The fee arrangement is another important issue that you should address at the inception. Do the potential joint clients want to split your legal fees equally amongst themselves? Do they want one joint client to pay all of your fees? Or is there another payment arrangement they want to pursue?

Whatever the arrangement, if it requires one joint client to pay some or all of the fees of another joint client, the arrangement likely implicates Rule 3-310(F). That rule states that an attorney may not accept compensation for representing a client from anyone other than that client unless: (1) there is no interference with the attorney’s independence of professional judgment or with the client-lawyer relationship; (2) the information relating to representation of the client is protected as required by California Business and Professions Code section 6068(e) (the attorney-client privilege); and (3) the attorney obtains the client’s informed written consent, unless such nondisclosure is otherwise authorized by law or the member is rendering legal services on behalf of any public agency that provides legal services to other public agencies or the public.
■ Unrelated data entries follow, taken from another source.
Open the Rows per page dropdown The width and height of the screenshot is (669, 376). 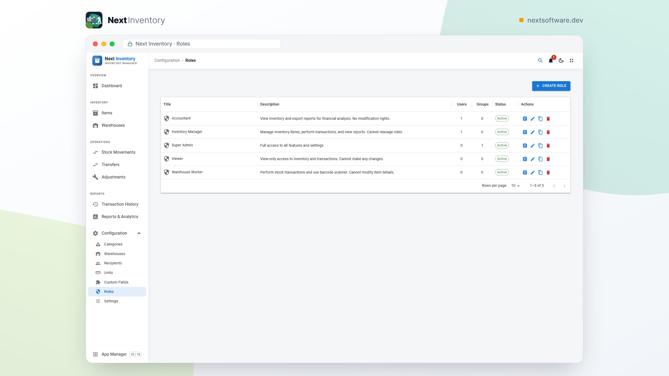click(515, 186)
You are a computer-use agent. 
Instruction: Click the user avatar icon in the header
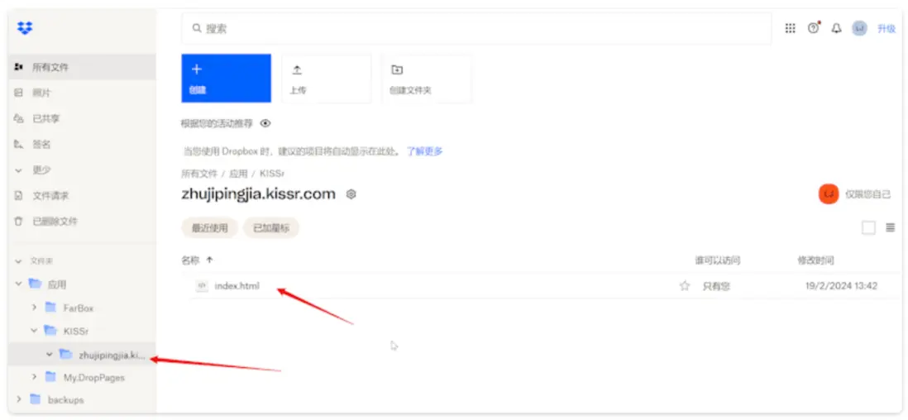click(859, 28)
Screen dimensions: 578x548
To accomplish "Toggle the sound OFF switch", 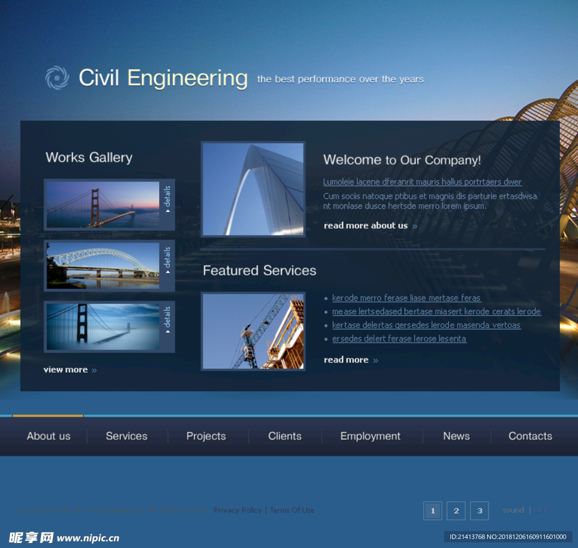I will [541, 510].
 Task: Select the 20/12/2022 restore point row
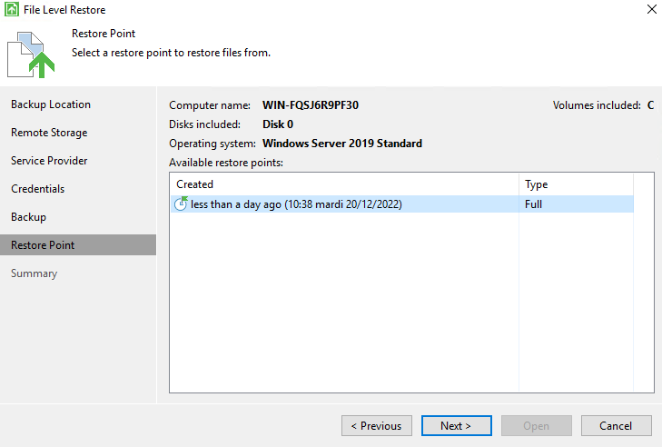click(x=402, y=204)
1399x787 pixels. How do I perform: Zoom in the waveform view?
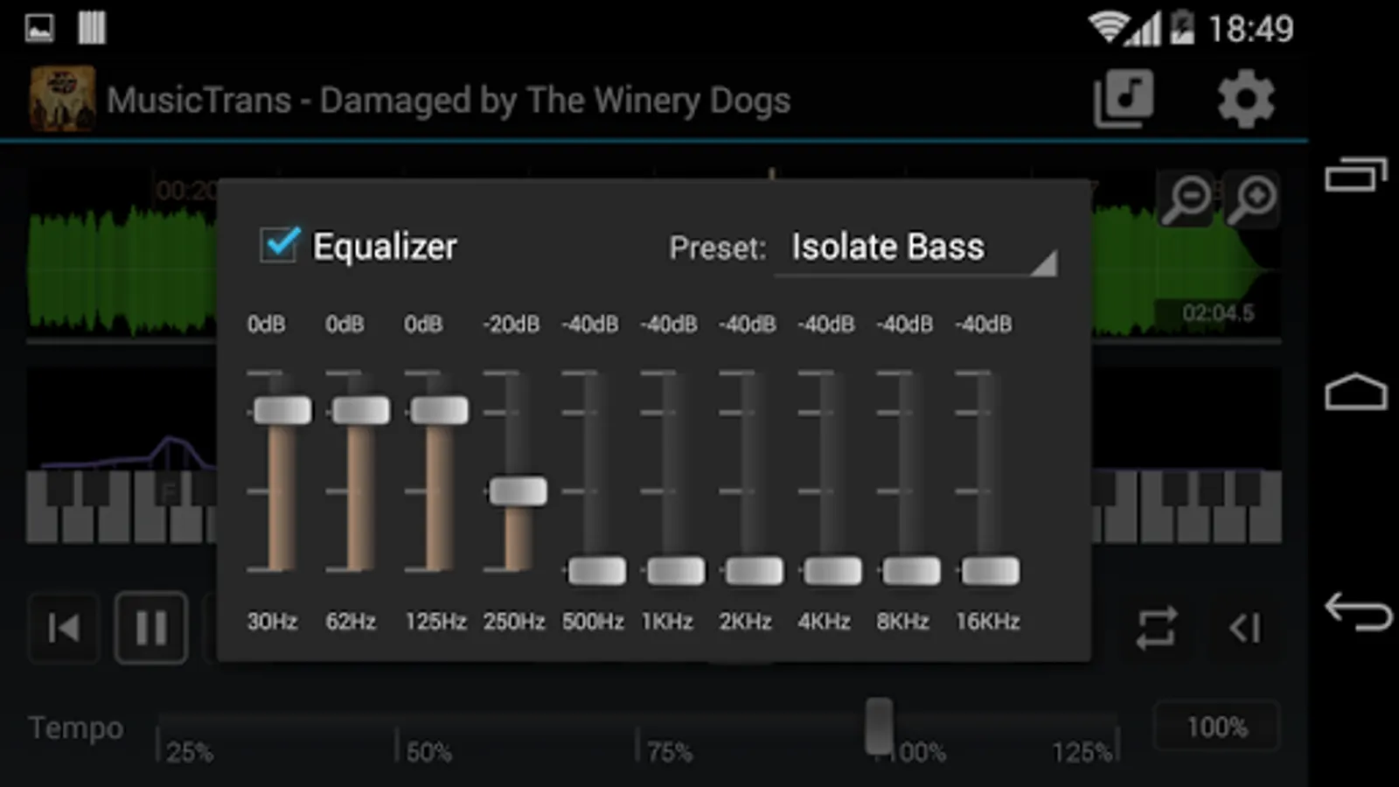1252,199
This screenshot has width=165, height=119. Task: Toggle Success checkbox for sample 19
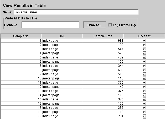pos(144,116)
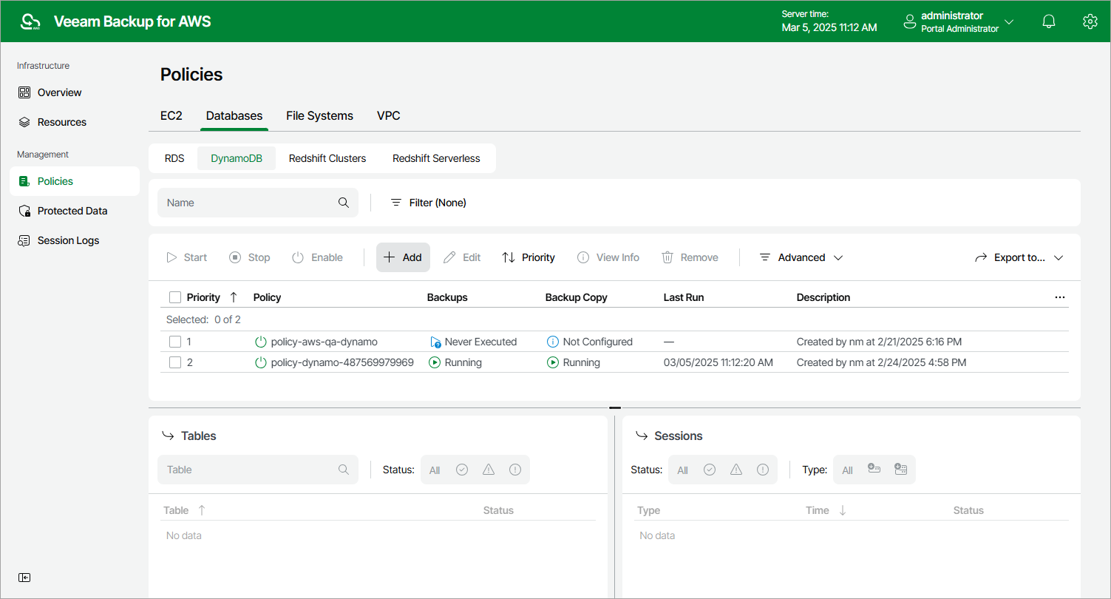Toggle the select-all checkbox beside Priority
The width and height of the screenshot is (1111, 599).
coord(175,297)
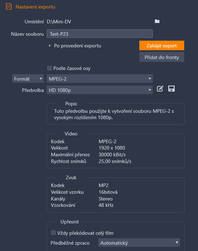Open the MPEG-2 format dropdown
198x251 pixels.
[x=100, y=79]
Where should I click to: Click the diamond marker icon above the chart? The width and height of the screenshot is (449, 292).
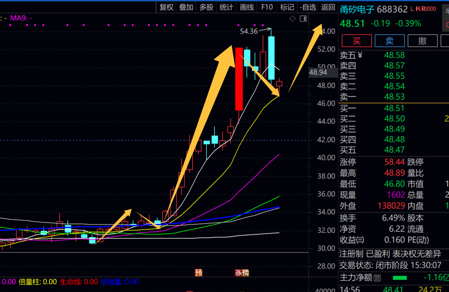pyautogui.click(x=293, y=18)
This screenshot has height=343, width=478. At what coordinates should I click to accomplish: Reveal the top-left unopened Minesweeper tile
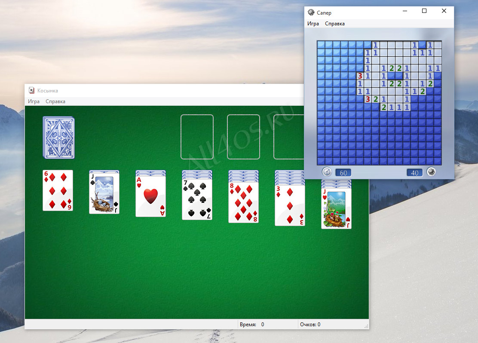click(321, 45)
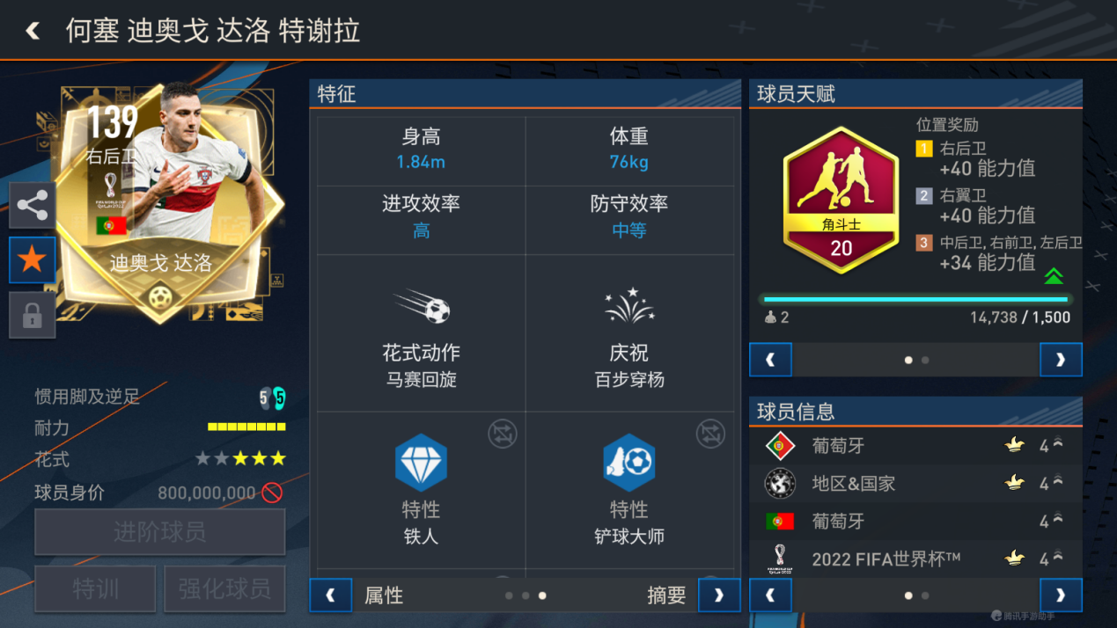This screenshot has width=1117, height=628.
Task: Swap the 铁人 trait using swap icon
Action: [503, 434]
If Rule 3-310(F) applies, you should discuss the fee arrangement in advance with all potential joint clients before sending written disclosures and seeking their informed written consent. You also should document the payment arrangement in your engagement letter or other writing to the client. See Cal. Bus. & Prof. Code §§ 6147, 6148. This will help ensure compliance with Rule 3-310(F), make sure that everyone is on the same page about the payment of your fees, and prevent misunderstandings and fee disputes down the road.

Will the joint clients have a designated spokesperson?

Another factor to consider is how the potential joint clients want to communicate with you about the case. Rule 3-500 requires attorneys to “keep a client reasonably informed about significant developments relating to the employment or representation, including promptly complying with reasonable requests for information and copies of significant documents when necessary to keep the client so informed.” This means that you should inform all joint clients about significant developments throughout the representation, and include all joint clients if possible on your clients’ letters and emails.

But what about routine questions that require client input as the case proceeds, such as when opposing counsel wants a deadline extension or you want to file a discovery motion? You should ask all joint clients in advance if they want to participate in a discussion with you about these types of issues, or if they instead want to appoint one joint client as their designated spokesperson to convey the group’s decision.

No matter what they choose, it is a good idea to document their decision in the engagement letter or other writing sent to all joint clients afterwards. Doing so will help manage client expectations and reduce the likelihood of miscommunication going forward.

But even if the potential joint clients designate a spokesperson, significant issues warrant communication with all joint clients, such as potential or actual conflicts that develop as the matter progresses. In addition, Rule 3-310(D) requires the attorney to obtain the informed written consent of each joint client before entering into an aggregate settlement of claims by or against the joint clients. See, e.g., Jeremy G. Suiter, “Don’t Forget the Aggregate Settlement Rule When Negotiating a Civil Settlement for Multiple Defendants,” Orange County Lawyer, Oct. 2015, Vol. 57, No. 10.

Who will get the client file after the representation ends?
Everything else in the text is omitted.